W I T N E S S E T H:

WHEREAS, the signatories hereto are parties to that certain Credit Agreement, dated as of February 28, 2006, among the Company, the Subsidiary Borrowers from time to time parties thereto, the financial institutions from time to time parties thereto (the “Lenders”) and the Administrative Agent (as amended by Amendment No. 1 thereto dated as of May 16, 2006, Amendment No. 2 thereto dated as of August 24, 2006, Amendment No. 3 thereto dated as of December 8, 2006, Amendment No. 4 thereto dated as of March 15, 2007 and as the same may from time to time be amended, restated, supplemented or otherwise modified, the “Credit Agreement”);

WHEREAS, the parties hereto have agreed to amend the Credit Agreement on the terms and conditions set forth herein;

NOW, THEREFORE, in consideration of the premises set forth above, the terms and conditions contained herein, and other good and valuable consideration, the receipt and sufficiency of which are hereby acknowledged, the Company, the Lenders and the Administrative Agent have agreed to the following amendment to the Credit Agreement.
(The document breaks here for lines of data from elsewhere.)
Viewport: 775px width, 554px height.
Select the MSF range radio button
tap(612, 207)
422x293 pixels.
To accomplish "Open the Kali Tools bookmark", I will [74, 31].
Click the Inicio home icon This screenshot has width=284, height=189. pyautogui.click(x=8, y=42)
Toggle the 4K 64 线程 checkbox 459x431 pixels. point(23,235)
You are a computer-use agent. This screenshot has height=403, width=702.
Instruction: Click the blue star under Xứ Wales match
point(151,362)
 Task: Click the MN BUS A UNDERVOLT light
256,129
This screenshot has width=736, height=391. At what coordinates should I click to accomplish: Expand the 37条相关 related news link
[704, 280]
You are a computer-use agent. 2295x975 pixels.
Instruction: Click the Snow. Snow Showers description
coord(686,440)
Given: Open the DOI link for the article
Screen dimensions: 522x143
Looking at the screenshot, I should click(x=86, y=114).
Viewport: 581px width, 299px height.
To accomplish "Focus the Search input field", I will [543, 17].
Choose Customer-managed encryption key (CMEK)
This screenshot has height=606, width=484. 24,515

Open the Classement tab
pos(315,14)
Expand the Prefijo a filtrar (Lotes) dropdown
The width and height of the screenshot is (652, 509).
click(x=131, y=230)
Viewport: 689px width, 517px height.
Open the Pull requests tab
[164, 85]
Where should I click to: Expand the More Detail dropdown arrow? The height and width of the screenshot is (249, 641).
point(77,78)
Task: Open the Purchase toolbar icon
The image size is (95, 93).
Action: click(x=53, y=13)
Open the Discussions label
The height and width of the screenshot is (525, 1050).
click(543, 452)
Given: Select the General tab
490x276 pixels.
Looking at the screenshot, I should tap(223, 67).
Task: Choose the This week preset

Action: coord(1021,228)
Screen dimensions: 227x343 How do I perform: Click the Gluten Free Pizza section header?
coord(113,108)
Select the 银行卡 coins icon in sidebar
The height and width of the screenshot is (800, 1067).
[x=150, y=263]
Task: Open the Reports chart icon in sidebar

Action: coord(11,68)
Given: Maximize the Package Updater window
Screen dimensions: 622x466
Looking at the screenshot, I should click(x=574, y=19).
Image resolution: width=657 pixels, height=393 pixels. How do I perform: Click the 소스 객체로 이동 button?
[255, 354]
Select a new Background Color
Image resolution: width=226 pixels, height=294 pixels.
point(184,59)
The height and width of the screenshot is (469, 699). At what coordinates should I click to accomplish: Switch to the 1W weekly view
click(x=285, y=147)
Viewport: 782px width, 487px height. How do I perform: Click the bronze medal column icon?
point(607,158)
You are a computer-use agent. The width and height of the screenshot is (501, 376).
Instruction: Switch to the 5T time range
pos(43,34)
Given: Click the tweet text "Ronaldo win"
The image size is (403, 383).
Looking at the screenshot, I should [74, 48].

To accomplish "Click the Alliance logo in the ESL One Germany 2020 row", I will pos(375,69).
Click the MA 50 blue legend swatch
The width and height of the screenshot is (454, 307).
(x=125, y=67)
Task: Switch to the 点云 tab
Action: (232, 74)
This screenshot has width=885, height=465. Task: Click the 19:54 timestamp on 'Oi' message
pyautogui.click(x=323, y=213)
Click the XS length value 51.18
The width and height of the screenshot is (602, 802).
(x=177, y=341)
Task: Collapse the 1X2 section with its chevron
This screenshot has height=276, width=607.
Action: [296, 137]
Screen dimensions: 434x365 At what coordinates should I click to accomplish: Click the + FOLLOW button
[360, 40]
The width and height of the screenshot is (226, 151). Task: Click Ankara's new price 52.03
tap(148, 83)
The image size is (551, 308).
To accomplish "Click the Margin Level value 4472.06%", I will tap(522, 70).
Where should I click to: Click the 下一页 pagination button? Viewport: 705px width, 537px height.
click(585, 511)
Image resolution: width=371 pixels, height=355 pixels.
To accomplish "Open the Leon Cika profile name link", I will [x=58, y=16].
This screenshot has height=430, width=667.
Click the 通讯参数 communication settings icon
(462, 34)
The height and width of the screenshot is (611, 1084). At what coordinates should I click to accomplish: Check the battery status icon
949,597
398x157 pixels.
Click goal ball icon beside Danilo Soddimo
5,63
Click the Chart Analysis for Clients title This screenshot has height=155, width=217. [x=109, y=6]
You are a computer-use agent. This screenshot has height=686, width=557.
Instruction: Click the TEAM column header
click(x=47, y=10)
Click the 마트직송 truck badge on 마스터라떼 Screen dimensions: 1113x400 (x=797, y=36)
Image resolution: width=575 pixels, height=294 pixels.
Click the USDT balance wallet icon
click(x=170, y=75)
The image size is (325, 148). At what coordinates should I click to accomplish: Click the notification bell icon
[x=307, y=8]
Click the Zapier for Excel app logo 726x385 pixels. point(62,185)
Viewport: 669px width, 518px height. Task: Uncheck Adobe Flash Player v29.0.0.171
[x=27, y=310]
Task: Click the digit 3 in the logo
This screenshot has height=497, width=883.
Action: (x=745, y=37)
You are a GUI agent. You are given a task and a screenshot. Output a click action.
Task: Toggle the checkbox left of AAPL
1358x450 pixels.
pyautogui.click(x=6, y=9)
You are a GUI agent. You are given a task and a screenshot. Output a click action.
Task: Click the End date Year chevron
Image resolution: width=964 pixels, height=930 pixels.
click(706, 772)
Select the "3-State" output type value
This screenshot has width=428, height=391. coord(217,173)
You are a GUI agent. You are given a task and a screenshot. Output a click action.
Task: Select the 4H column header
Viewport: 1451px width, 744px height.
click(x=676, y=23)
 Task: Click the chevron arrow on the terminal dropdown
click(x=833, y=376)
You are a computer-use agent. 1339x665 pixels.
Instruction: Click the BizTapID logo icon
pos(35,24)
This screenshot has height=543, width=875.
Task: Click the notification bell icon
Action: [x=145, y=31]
1. Amendments. Effective as of the date hereof and subject to the satisfaction of the conditions precedent set forth in Section 2 below, the Credit Agreement is hereby amended as follows:

(a) Section 1.01 of the Credit Agreement is hereby amended to add the following new definitions in the appropriate alphabetical locations:

Equity Issuance” means the issuance or sale by the Company of any of its Equity Interests.

Equity Redemption” means the purchase, redemption, retirement, acquisition, cancellation or termination by the Company of any of its Equity Interests.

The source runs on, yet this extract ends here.